Really, how costly would a real hunger strike be? One would think she would be saving money.

Now a vapid call we often hear from supporters of this messed up movement is that: “We must abide by treaties!”, or “treaty rights are being violated!”

I contend that those making the aforementioned statements likely have never actually read Canadian treaties or at least really do not know what they are asking for.

The image at the beginning of this post displays all the Canadian regions under numbered treaties.

Canada’s treaties are very accessible and are actually some pretty straightforward documents. I will link to them all below and invite anybody to read them. They are all pretty similar in the obligations from both government and the natives who signed them.

Treaties 1 & 2

Those treaties demand that schools be built on reserves and that $15 per family of 5 or the equivalent in items such as twine and blankets be provided. Even with inflation taken into account, this has been provided way above and beyond treaty obligations.

Treaty 3

Treaty three provides $5 annually per head on the reserve and has some provisions for oxen. The evolution of the treaties is evident.

Treaty 4

Treaty 5

Treaty 6

Treaty 7

Treaty 8

Treaty 8 has a much improved breakdown of compensation obligations as compared to earlier ones.

Treaty 9

Treaty 10

Treaty 11

Other non-numbered treaties can be found here. They are much the same in obligations and spirit.

Noteworthy among the treaties is that they all provided clauses for possible expropriation of lands for future development if need be and extinguishment of future claims. That means that if anybody is breaking treaty obligations it is many native bands who are fighting ongoing land claims!

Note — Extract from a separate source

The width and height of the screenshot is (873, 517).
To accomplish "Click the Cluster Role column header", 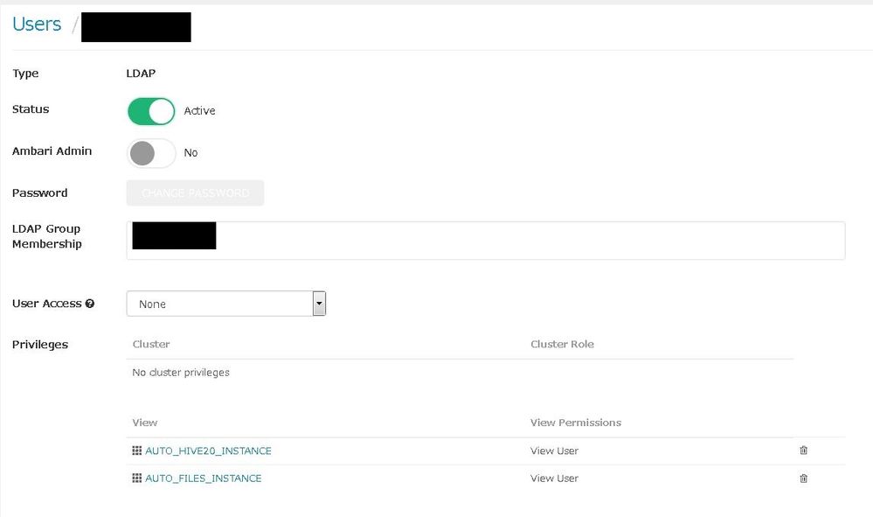I will (x=562, y=344).
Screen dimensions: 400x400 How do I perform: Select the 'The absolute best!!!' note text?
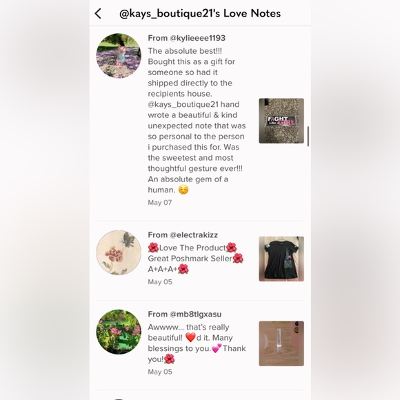(x=197, y=121)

Here is a typical clause verbatim from Treaty 7:

“And Her Majesty the Queen hereby agrees with her said Indians, that they shall have right to pursue their vocations of hunting throughout the Tract surrendered as heretofore described, subject to such regulations as may, from time  to time, be made by the Government of the country, acting under the authority of Her Majesty and saving and excepting such Tracts as may be required or taken up from time to time for settlement, mining, trading or other purposes by Her Government of Canada; or by any of Her Majesty’s subjects duly authorized therefor by the said Government.”

Basically the above treaty clause means that government bills such as C-45 are perfectly valid as agreed to by treaty.

Do we really want to go literal with these treaties? Do we want government to simply build the odd school, provide blankets and whetstones and expropriate at will due to clauses in the treaties?

Our entire reserve system is irreparably broken and it is an abhorrent system of racial apartheid being supported by the naive and the self-serving within the indian industry. We need some serious changes and some serious discussions if we ever want to see an end to these corrupted enclaves of misery that we keep people on. The Indian Act itself is vile and should be destroyed as a document. Race based policy is only adding further damage to what older race based policies created.

Discuss the items in the above paragraph if you really want to address some issues with natives in Canada. The second you start yelping about treaty rights being violated, I have to assume that you either do not know what you are talking about or you are purposely being deceptive. Either way, that discussion will not lead to any meaningful progress on what is a complicated and terrible issue in Canada.

Treaties and government adherence to them is not the problem in Canada.